Novak ha poi lasciato la riunione prima del previsto, rendendo impossibili le decisioni odierne. E a quel punto Riad ha deciso di diffondere le informazioni sulle sue prossime mosse, essenzialmente pensate per superare la concorrenza russa sul mercato asiatico ed europeo, in modo da convincere Mosca a siglare un nuovo accordo.

Il sistema internazionale che raccoglie i produttori Opec e quelli non-Opec (come la Russia, secondo produttore al mondo), negli ultimi anni ha garantito l’andamento del mondo del petrolio. Però attualmente i paesi membri sembrano indirizzarsi verso una guerra dei prezzi – che arriverebbe oltretutto in una fase evidente del calo della domanda dovuto all’epidemia.

Il coronavirus, secondo un’analisi approfondita prodotta dal vicedirettore dell’Atlantic Council, Reed Blakemore, ha già colpito il mercato del petrolio in due modi. Primo, riducendo gli spostamenti a causa delle misure contenitive e dei viaggi annullati e/o evitati in forma precauzionale. Secondo, la reazione dei mercati finanziari che prevedono una contrazione dell’economia globale a cui si collega un calo di consumi: situazione che di conseguenza comporta diminuzioni sulla domanda previsionale.

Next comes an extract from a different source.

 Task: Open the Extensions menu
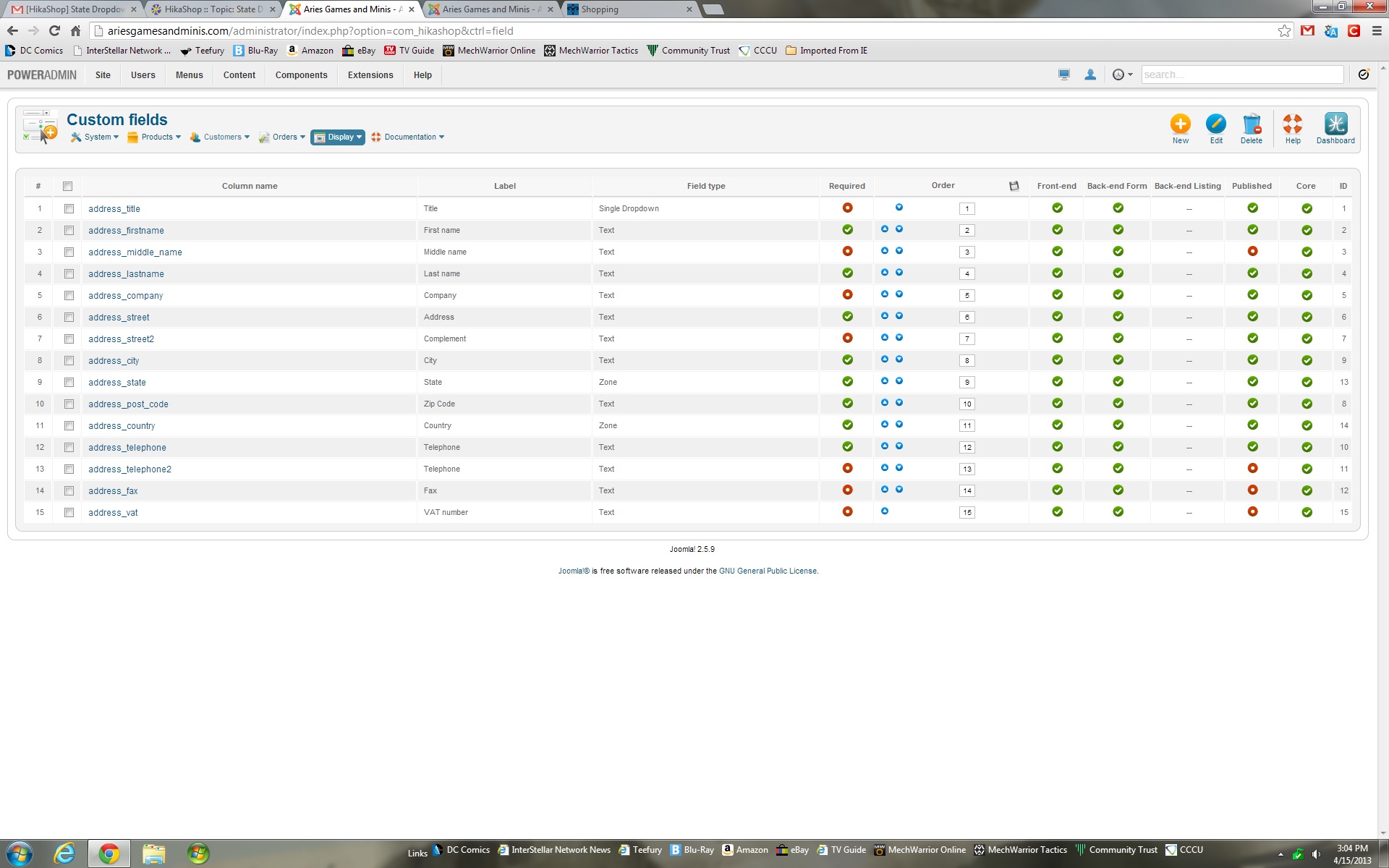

Barkleys a gennaio prevedeva una diminuzione di richiesta attorno ai 6/800mila barili nel primo trimestre dell’anno, che poi si sarebbe stabilizzata attorno ai 200mila per tutto l’anno. Ma quella proiezione non teneva conto della situazione in Europa, dove il caso dell’Italia è solo un primo passaggio, e quella degli Stati Uniti, dove l’amministrazione Trump sta cercando di minuzzare una diffusione del COVID19 che dà indicazioni di essere invece piuttosto elevata. Già a febbraio, un comitato tecnico dell’Opec aveva raccomandato “una riduzione di altri 600mila barili rispetto a quelli già in atto (ora sospesi) per contrastare “l’epidemia di coronavirus in Cina e il suo potenziale impatto sul mercato petrolifero”.